### PROBLEM REQUIREMENTS:
Could you retype the material, starting at its first line and ending with the line holding "Screen dimensions: 1000x654", and keep the pictures out?

== RECORDS FOR THE TASK

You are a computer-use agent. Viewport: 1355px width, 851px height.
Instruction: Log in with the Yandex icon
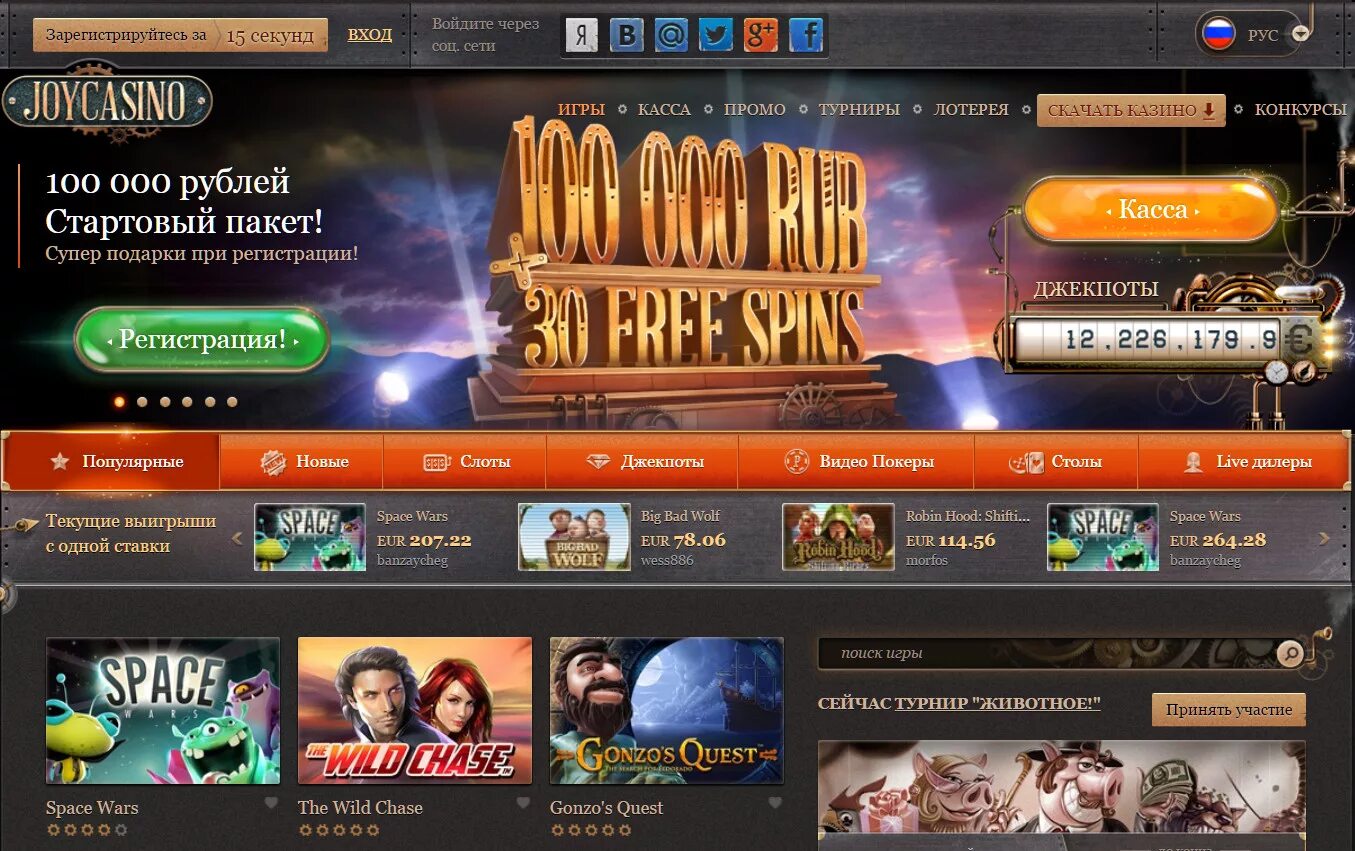point(582,36)
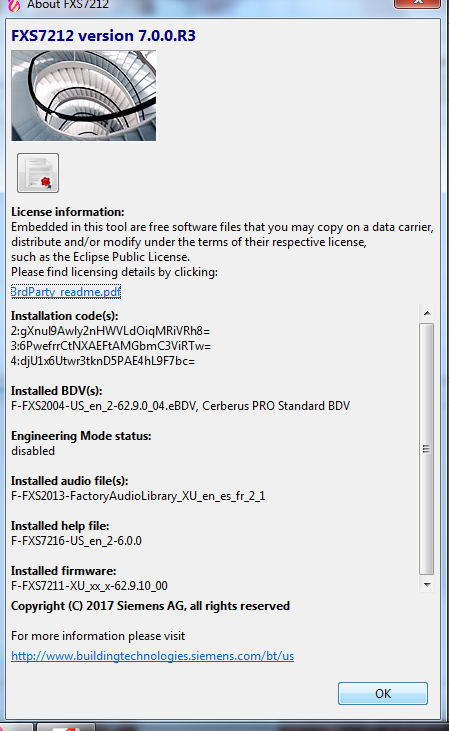Viewport: 449px width, 731px height.
Task: Click the FactoryAudioLibrary audio file entry
Action: 138,496
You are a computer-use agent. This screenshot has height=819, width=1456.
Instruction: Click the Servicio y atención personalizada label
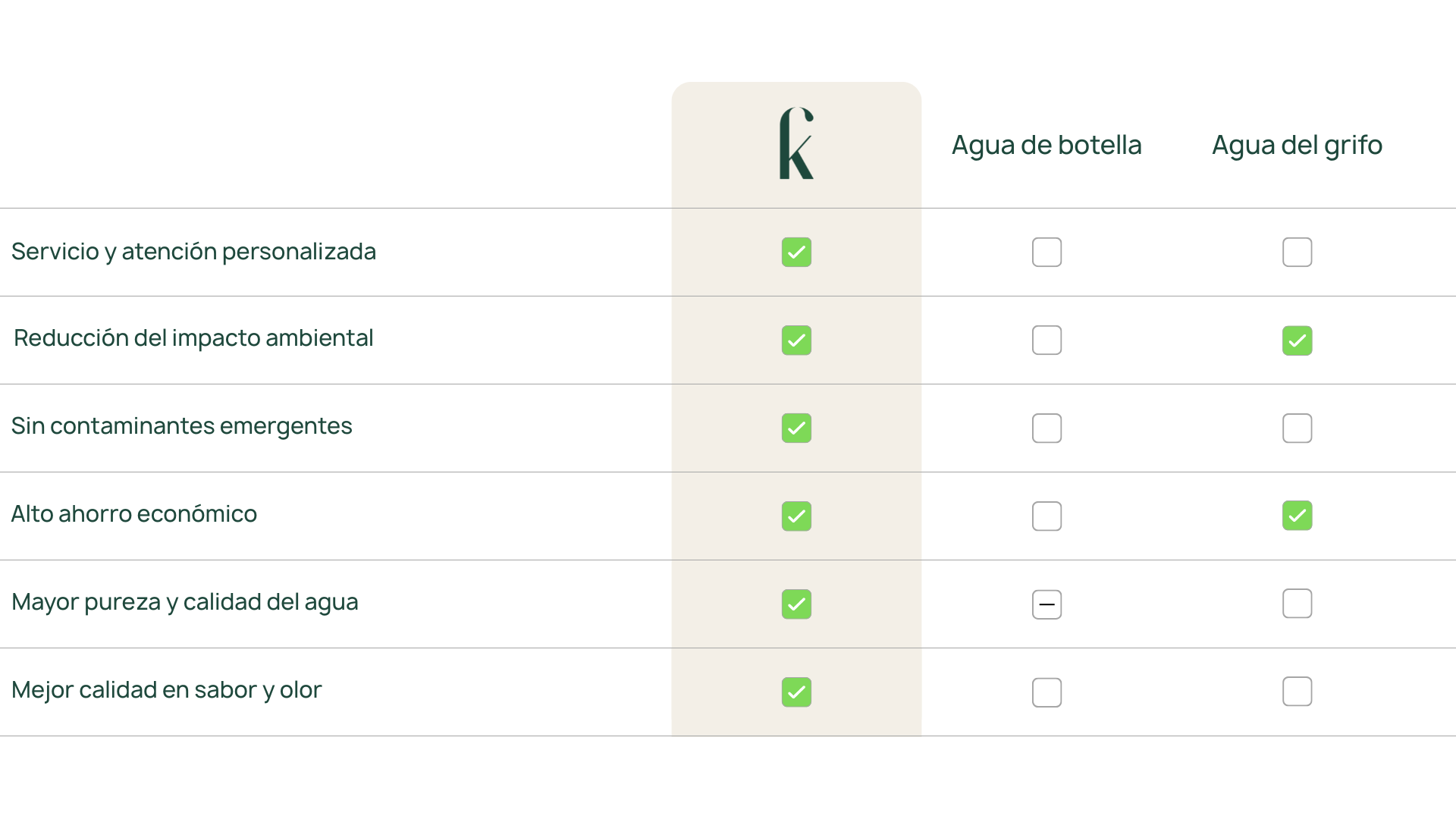coord(193,252)
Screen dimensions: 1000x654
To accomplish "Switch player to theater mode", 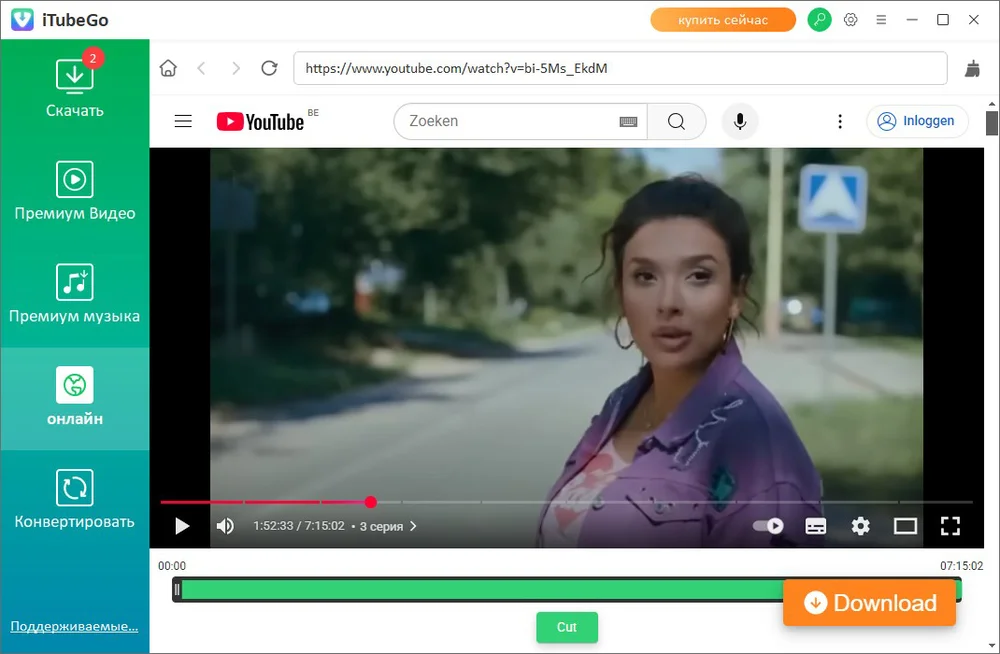I will [905, 526].
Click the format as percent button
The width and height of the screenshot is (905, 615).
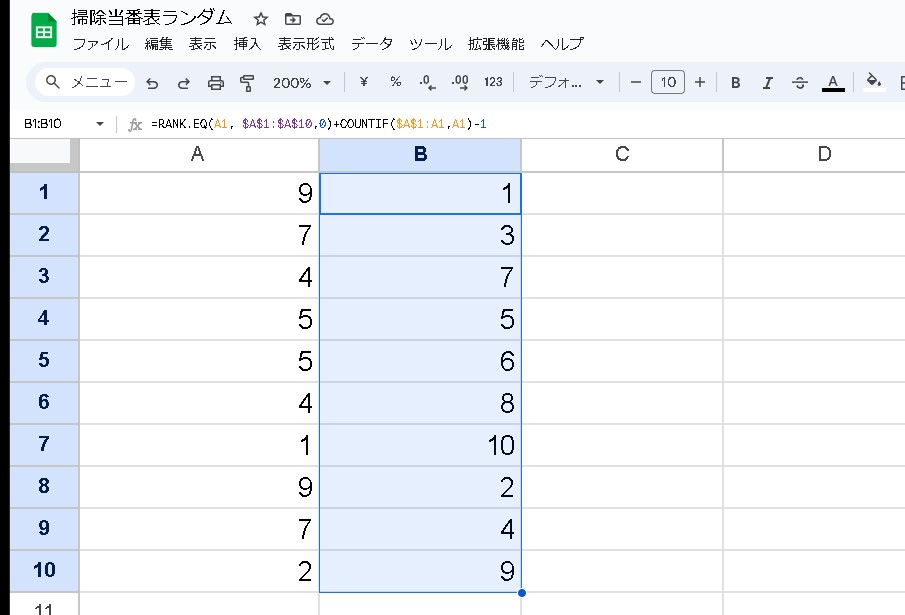395,82
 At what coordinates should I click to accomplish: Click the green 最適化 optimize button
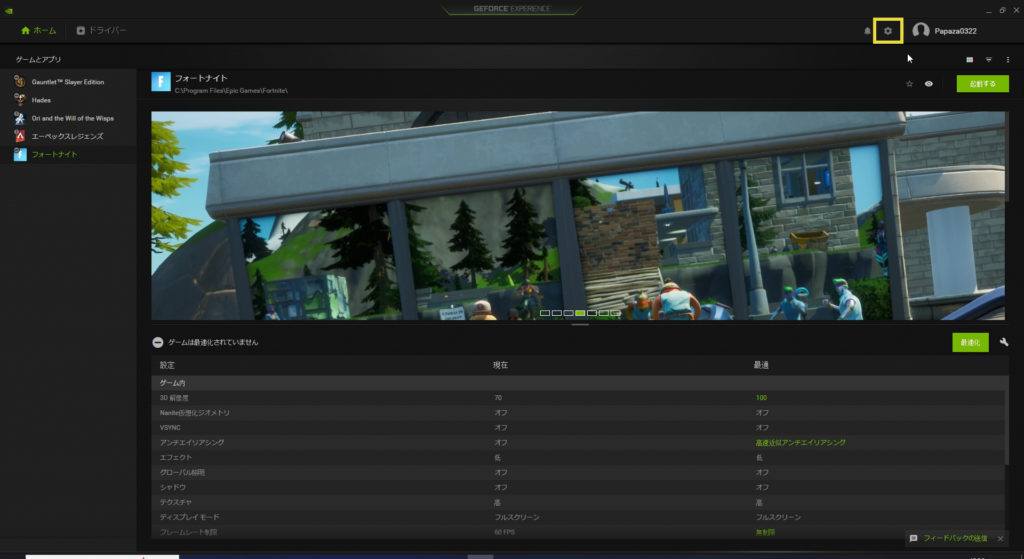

====

### EXPECTED ANSWER:
You are a computer-use agent. Viewport: 1355px width, 851px height.
Instruction: Log in with the Yandex icon
point(582,36)
Viewport: 449px width, 731px height.
Task: Click the FactoryAudioLibrary audio file entry
Action: 138,496
You are a computer-use agent. This screenshot has height=819, width=1456.
Instruction: Click the Servicio y atención personalizada label
coord(193,252)
Screen dimensions: 1000x654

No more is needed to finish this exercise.